The survey also shows that working women are more likely than working men to be performing their job functions remotely.
The differences between younger and older workers' likelihood to work remotely are not statistically meaningful.
An analysis of prior Gallup data on occupation finds that the vast majority of college graduates work in what can be considered white-collar occupations, and that women are much more likely than men to do so.
Last year, an average of 63% of college graduates versus 29% of college nongraduates had ever telecommuted, so the growth in telecommuting has come almost entirely among those with higher educational attainment. Also, before this year, men and women were about equally likely to say they had ever telecommuted for work. The emerging gender gap in remote work probably reflects women's greater presence in white-collar than blue-collar jobs.
The widespread closure of businesses and schools to control the spread of the coronavirus sent unemployment soaring. The jobs situation would have been much worse if not for advances in technology that allow many workers to complete their work remotely. Close to half of U.S. workers have now taken advantage of opportunities to telecommute, and currently about one-quarter are doing so every workday.
Of course, not every job can be done remotely; therefore, the growth of telecommuting has a ceiling. Half of U.S. workers currently say they do their job entirely at a location outside their home. Given this, and that half of U.S. workers report they have never telecommuted, the growth in the proportion of the workforce that could telecommute may have reached that ceiling during the pandemic. Further growth in remote work may thus come in the amount of time workers spend outside the office or work site, rather than in the number of workers who do so.
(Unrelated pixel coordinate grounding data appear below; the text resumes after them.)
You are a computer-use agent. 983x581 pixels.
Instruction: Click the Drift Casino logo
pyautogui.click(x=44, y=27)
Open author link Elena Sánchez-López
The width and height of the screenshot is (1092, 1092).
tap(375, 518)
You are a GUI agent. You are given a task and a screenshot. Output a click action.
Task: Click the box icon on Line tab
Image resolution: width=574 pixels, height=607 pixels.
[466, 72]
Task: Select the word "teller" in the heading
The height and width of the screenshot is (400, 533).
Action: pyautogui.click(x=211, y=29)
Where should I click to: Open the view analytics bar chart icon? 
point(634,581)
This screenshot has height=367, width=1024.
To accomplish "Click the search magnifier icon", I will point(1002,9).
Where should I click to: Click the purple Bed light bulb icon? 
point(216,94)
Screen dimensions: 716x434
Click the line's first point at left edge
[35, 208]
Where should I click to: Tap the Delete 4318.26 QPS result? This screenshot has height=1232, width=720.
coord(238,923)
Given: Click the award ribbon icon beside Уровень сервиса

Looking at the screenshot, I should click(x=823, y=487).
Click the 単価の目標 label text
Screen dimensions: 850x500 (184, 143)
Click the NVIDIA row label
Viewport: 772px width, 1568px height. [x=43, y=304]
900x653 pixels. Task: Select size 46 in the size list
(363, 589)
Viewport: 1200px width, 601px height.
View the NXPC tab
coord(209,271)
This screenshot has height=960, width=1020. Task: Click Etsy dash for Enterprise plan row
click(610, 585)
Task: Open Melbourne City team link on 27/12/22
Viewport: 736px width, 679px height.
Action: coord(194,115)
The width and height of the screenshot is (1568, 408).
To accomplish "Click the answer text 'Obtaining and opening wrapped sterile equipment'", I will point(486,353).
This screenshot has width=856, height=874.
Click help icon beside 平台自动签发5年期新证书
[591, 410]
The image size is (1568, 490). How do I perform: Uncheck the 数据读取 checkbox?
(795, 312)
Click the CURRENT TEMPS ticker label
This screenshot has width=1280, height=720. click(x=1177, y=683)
Having an expanded remote workforce alters the dynamics for employers in many ways. Remote work changes the considerations on where employers can find and attract new hires. For example, flexible work arrangements have special appeal to millennials and women. But remote work also can create both challenges and opportunities when it comes to worker engagement, worker productivity and maintaining company culture. The COVID-19 pandemic has accelerated the trend toward remote work and has made companies' policies toward it even more crucial to their success.